--- TEXT SEGMENT ---
╭──

Civil Rights Act and your Community


Lyndon B Johnson and Martin Luther King

President Lyndon B Johnson was known for his vision of a Great Society to end poverty, reduce crime, improve the environment, and advance civil rights. Martin Luther King Jr. was an activist who became the most visible spokesperson and leader in the civil rights movement from 1955 until his assassination in 1968. Johnson and King had a personal relationship and shared a vision that was instrumental in the signing of the 1964 Civil Rights Act. Lyndon B Johnson signed the Civil Rights Act of 1968 after King’s assassination. The Act expanded the 1964 Civil Rights Act prohibiting discrimination concerning the sale, rental, and financing of housing based on race, religion, national origin. Source


Title VIII of the “Civil Rights Act of 1968” (the “Fair Housing Act”) requires jurisdictions receiving federal funds for housing and urban development activities to affirmatively further fair housing . The “Fair Housing Act” not only makes it unlawful for jurisdictions to discriminate; the law also requires jurisdictions to take actions that can undo historic patterns of segregation and other types of discrimination as well as to take actions to promote fair housing choice and to foster inclusive communities.


The Fair Housing Act of 1968 mandated a federal commitment towards housing desegregation, and required HUD to orient its programs in this direction. President Nixon appointed George Romney as HUD Secretary after the Fair Housing Act was passed.

╰──

--- PROBLEM REQUIREMENTS ---
Continue the text on the Civil Rights Act and fair housing, picking up right after its last sentence.

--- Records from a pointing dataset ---

╭──

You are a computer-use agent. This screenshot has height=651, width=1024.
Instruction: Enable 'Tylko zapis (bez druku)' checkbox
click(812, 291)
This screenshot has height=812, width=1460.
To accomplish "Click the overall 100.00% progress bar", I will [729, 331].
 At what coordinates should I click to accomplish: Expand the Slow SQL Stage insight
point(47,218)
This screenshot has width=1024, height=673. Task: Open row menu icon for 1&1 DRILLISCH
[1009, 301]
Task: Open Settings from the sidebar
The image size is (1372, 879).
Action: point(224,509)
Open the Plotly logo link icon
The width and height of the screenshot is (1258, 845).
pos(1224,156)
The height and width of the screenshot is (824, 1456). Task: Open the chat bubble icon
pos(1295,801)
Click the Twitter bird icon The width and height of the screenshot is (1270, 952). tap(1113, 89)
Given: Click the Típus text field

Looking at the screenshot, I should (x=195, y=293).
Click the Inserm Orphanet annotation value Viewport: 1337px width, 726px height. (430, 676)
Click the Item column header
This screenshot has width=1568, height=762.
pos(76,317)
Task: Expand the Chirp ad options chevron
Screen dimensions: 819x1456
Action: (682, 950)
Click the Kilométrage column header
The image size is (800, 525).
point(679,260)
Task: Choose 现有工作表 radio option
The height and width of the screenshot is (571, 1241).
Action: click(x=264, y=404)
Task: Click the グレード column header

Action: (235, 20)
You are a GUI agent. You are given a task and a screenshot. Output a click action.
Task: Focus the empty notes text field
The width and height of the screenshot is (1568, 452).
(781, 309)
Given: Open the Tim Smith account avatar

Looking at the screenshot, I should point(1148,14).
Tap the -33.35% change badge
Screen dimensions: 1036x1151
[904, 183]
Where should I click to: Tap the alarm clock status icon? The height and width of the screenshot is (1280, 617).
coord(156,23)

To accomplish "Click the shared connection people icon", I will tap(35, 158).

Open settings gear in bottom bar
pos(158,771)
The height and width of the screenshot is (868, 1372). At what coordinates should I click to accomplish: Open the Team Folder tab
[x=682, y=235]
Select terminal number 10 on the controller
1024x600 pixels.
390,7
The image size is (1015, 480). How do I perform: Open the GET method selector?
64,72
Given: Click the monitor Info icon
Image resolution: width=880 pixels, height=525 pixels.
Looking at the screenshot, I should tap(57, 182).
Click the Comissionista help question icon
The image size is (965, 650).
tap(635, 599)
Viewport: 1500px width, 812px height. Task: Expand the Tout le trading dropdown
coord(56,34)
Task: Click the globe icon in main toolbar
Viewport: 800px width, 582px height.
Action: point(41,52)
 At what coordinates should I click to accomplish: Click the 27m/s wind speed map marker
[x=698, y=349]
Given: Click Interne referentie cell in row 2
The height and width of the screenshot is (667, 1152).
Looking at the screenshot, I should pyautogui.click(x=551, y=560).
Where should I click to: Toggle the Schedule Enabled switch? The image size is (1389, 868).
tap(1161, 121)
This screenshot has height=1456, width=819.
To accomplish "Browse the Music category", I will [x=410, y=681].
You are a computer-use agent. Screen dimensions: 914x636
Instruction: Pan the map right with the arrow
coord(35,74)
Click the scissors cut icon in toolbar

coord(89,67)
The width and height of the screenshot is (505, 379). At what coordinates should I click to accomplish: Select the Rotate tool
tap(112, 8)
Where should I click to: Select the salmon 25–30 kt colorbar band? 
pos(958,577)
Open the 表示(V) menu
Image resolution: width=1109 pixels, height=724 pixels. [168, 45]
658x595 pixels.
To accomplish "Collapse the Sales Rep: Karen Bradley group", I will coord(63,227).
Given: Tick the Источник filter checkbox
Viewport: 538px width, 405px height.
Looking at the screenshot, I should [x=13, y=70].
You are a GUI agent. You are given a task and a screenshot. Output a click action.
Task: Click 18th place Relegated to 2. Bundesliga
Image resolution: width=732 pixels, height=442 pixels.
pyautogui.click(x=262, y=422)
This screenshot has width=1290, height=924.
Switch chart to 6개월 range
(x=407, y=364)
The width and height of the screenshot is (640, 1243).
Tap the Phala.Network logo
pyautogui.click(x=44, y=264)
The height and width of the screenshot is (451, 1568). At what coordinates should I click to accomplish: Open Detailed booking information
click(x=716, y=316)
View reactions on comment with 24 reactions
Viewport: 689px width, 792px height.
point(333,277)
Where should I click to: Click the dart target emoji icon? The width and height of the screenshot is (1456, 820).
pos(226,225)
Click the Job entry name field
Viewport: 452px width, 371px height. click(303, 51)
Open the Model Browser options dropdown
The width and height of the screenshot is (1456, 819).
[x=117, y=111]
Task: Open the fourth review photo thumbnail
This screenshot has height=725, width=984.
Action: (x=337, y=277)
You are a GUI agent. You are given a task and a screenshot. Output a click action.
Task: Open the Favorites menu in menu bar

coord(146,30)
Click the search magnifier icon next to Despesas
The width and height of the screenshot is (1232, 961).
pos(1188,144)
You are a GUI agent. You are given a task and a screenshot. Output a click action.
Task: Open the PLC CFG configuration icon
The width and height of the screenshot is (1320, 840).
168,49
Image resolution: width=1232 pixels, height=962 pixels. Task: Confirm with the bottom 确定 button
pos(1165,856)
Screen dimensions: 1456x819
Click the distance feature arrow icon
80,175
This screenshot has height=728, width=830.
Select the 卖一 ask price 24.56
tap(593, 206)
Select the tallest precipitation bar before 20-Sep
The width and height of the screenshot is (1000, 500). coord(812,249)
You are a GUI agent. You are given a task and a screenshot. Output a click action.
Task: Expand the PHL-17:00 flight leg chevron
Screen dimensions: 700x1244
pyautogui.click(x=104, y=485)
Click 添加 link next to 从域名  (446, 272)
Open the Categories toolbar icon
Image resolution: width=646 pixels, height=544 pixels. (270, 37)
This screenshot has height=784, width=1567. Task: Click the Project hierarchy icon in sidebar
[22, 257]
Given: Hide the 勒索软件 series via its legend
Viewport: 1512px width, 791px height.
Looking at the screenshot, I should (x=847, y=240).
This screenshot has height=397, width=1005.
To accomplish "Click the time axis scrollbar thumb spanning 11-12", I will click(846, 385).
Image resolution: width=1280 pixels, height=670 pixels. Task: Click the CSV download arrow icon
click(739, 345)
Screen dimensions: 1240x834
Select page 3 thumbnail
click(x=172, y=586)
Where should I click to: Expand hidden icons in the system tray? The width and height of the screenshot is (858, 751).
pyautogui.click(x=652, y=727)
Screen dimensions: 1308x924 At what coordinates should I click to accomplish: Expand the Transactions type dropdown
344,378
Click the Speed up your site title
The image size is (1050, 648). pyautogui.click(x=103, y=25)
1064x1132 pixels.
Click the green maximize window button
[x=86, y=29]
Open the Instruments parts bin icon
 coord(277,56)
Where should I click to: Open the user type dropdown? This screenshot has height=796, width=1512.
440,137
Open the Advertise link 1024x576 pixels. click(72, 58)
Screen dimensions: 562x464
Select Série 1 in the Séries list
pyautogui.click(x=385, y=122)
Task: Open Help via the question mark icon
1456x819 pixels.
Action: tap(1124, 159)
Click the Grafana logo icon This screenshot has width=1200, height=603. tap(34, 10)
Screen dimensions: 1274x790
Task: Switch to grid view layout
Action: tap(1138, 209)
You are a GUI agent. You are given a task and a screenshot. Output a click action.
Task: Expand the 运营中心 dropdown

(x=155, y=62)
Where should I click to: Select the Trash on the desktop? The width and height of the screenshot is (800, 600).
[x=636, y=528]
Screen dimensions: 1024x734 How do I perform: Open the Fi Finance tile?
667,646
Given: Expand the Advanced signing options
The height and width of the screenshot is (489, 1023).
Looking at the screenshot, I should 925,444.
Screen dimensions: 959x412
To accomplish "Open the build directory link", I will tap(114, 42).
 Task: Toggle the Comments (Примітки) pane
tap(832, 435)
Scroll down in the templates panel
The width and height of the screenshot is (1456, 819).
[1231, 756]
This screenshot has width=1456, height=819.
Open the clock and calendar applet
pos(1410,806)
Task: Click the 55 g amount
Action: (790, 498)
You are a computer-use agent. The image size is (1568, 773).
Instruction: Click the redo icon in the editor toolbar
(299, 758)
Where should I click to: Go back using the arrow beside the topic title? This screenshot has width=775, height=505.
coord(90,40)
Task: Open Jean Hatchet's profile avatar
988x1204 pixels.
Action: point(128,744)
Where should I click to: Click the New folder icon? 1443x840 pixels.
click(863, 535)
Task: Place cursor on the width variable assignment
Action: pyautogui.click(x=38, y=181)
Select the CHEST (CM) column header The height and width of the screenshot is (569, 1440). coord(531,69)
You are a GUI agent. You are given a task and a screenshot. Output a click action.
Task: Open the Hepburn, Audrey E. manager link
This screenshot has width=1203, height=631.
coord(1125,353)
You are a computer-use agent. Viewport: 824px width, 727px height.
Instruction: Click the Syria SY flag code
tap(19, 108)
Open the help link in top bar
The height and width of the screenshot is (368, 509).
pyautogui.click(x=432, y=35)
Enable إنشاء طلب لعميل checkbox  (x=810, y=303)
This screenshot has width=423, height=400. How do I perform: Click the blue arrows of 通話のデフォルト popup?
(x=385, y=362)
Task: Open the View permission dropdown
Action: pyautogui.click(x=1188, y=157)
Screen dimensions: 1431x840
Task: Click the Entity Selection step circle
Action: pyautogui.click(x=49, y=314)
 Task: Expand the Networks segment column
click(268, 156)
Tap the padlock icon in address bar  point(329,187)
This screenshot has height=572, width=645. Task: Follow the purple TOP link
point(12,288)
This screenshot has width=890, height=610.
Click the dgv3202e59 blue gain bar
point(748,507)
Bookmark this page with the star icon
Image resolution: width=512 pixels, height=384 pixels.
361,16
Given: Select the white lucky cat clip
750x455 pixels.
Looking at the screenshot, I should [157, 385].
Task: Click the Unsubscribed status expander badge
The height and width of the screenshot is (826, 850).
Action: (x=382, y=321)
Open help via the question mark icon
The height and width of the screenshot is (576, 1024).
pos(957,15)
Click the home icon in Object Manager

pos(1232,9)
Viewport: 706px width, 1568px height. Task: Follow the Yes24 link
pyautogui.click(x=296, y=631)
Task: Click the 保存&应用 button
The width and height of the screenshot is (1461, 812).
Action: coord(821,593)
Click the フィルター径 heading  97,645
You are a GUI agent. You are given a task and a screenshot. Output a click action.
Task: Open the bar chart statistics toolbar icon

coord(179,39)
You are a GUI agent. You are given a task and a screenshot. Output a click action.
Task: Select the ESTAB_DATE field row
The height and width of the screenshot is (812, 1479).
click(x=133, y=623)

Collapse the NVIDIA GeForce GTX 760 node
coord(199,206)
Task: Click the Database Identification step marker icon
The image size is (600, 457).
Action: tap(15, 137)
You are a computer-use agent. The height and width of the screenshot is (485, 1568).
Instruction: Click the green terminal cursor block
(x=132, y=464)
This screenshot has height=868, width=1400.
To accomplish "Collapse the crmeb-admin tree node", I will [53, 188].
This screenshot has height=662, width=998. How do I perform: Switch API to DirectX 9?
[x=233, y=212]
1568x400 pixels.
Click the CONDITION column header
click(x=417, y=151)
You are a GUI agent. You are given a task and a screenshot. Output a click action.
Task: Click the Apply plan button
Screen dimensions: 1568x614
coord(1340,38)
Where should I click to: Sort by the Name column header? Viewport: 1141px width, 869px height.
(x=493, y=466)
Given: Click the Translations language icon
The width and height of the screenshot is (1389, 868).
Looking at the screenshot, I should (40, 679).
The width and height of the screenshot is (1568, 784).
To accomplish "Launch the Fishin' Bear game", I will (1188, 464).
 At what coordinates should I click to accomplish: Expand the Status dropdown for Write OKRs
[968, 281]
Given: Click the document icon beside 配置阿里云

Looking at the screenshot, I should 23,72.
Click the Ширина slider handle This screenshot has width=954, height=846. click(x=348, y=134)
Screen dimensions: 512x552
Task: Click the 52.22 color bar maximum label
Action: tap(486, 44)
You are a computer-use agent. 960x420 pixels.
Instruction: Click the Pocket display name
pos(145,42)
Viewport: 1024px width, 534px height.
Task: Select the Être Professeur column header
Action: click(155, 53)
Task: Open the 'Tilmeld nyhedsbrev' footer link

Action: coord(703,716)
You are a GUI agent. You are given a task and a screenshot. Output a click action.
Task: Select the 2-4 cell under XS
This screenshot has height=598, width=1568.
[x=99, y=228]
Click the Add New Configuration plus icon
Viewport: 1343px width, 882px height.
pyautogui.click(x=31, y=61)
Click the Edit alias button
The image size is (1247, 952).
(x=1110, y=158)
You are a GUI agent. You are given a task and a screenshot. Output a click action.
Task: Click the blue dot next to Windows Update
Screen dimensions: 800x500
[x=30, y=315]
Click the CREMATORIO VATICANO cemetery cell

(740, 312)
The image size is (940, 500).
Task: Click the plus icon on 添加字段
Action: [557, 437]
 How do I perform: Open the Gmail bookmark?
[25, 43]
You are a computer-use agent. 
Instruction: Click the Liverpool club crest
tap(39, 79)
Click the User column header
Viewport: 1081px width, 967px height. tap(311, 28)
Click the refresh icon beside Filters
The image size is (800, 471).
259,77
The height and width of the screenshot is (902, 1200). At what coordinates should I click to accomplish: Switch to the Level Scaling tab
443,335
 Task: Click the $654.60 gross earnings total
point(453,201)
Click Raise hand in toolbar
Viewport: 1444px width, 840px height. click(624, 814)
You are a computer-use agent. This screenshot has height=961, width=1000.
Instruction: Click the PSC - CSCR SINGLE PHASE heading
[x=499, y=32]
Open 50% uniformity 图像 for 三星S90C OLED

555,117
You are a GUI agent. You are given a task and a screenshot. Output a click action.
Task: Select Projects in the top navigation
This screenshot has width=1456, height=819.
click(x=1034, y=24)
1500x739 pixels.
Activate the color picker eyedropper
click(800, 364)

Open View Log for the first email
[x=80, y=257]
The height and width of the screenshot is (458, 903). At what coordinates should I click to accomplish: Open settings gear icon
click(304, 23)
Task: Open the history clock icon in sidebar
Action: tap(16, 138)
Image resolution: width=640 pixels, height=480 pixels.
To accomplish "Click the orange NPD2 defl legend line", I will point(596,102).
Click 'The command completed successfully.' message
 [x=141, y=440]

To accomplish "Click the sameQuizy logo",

╰──

--- RESULT FOR THIS EXERCISE ---
Romney, filled with moral passion, wanted to address the widening economic and geographic gulf between whites and blacks by moving blacks out of inner-city ghettos into suburbs. Romney proposed an open housing scheme to facilitate desegregation, dubbed “Open Communities“.

▪ For his bold effort Secretary Romney found himself consigned to the margins of power by President Nixon and his staff. His initiative had threatened to upend the president’s political calculus to secure Republican electoral dominance in the nation’s predominantly white suburbs

Myron Orfield, a professor at the University of Minnesota Law School and one of the nation’s leading experts on segregation, said when the federal government abandoned Romney’s efforts it turned away from a critical opportunity to reshape American life.

“Segregation would have been cut by half and possibly eliminated.  The country would have been very different.  While affordable housing is a very important policy goal, it is not the same thing as fair housing or affirmatively furthering fair housing,” said Orfield.

The term “fair housing” arose as part of the open housing movement in the middle decades of the twentieth century. This movement sought to open exclusionary white communities to non-white residents.” Stephen Menendian, assistant director, Othering. In 1974, after Romney left HUD, the federal administration of the Fair Housing Act shifted toward individual discrimination and low income housing, thus losing sight of the original purpose of the Fair Housing Act.

HUD’s largest program of grants to states, cities and towns has delivered $137 billion to more than 1,200 communities since 1974. To receive the money, localities are supposed to identify obstacles to fair housing, keep records of their efforts to overcome them, and certify that they do not discriminate. In reality, HUD never enforced this requirement.

Segregation is entrenched by government-subsidized affordable housing development, where project placement remains as segregated as it was in the early 1970s. During George Romney’s tenure, HUD prohibited the siting of affordable housing in majority non-white and racially segregated areas.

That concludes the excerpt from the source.